Conventional Exchange Hypothesis
Short of seeing Jerichos and Shahabs crossing in the skies, a conflict making use of conventional means is quite possible in a foreseeable future.
Many publications have discussed a possible Israeli aerial strike in the likes of those against Iraq and Syria. While possible, the effectiveness remains doubtful:
Israel would have to make use of most of its air force and risk the loss of a great part of its perhaps more crucial means of defence.
If Israel didn’t manage to achieve all the targets, Iran would retaliate immediately.
Iran would probably pursue a nuclear weapons programme or work to rebuild it afterwards.
All aerial routes of approach are unlikely to be open to Israel and be it the Syrian-Turkish, the Jordanian-Syrian or the Saudi-Jordanian corridor, Israel would always gamble for tacit consent.

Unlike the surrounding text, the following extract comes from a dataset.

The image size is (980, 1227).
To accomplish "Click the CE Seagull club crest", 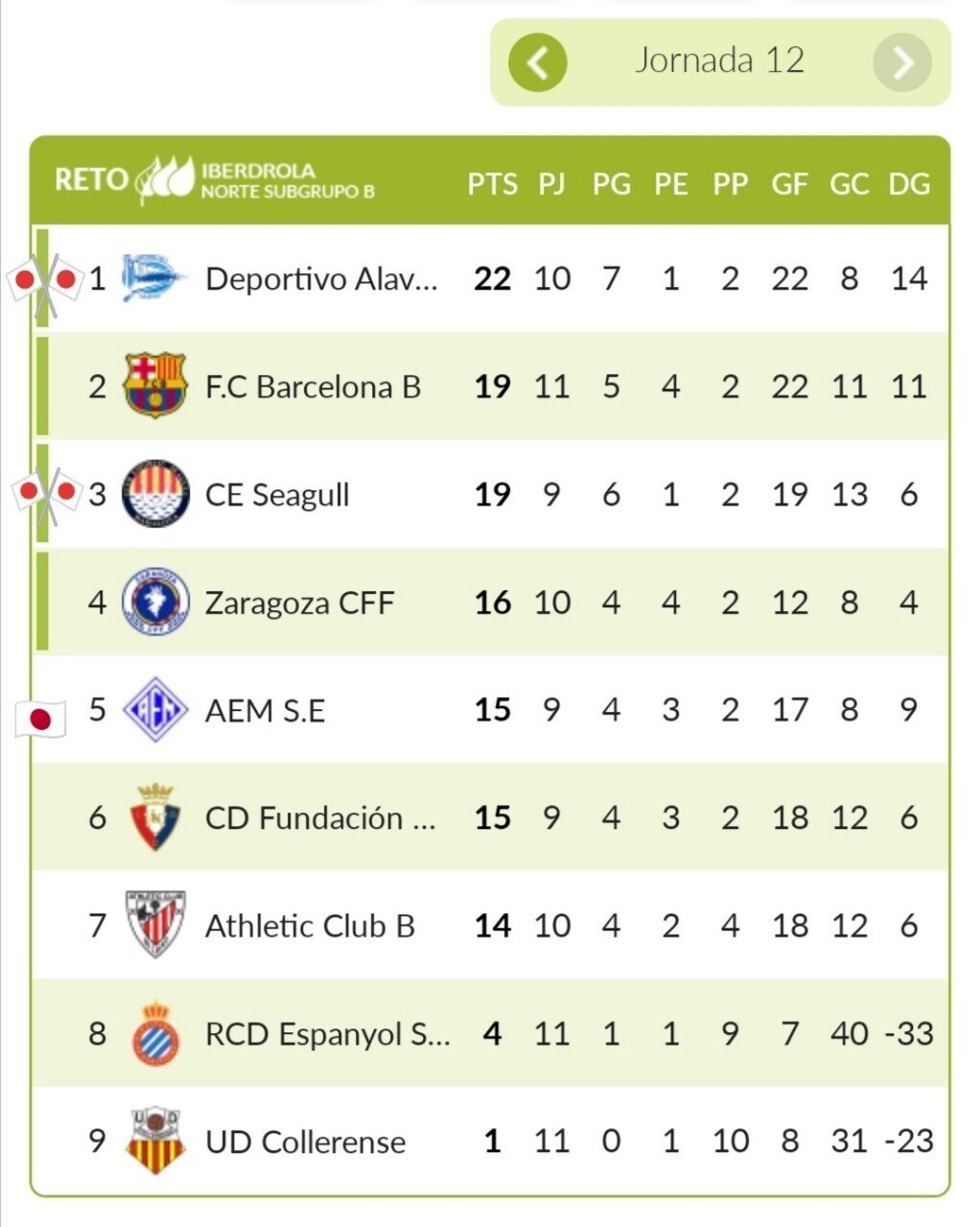I will (155, 494).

A second possibility is to implement a Cuban Missile Crisis style “Quarantine” if Israel gets hold of evidence that clearly demonstrates Iran to be working on a weapons programme or is deploying nuclear weapons.

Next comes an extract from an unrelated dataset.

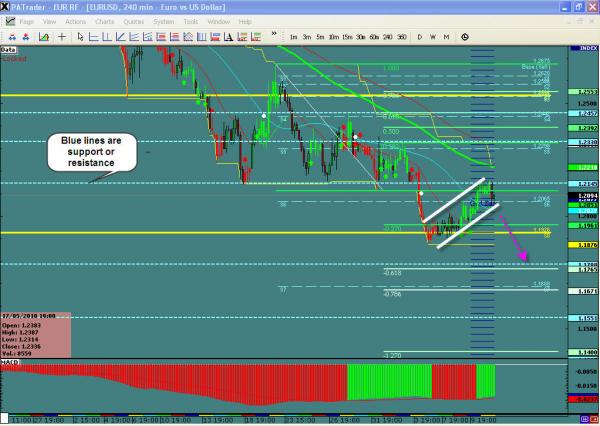The width and height of the screenshot is (600, 426).
Task: Set the chart to Daily (D) timeframe
Action: click(x=420, y=37)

Israel does not have the necessary resources to mobilise an expeditionary naval task force in order to impose a total blockade and once again, it would all depend on the goodwill of Arab states.
But if Israel were to prevent enough Iranian oil derivatives imports, the Iranian economy would suffer and cause tension between population and regime.
It is not inconceivable for Israel to position a small number of vessels in the Gulf of Oman and avert some gasoline shipments to Iran.
The obvious flaws to this course of action are that the nuclear programme is not necessarily shut down and that Israel still risks a lethal first strike from Iran. On the bright side, Israel’s diplomatic stance should remain largely unscathed, and it is an escalation with which both the USA and the Aqaba Concert can live with.
In any event, Israel faces dark times ahead and it seems clear that Iran cannot be countered without at least the tacit approval of the international community.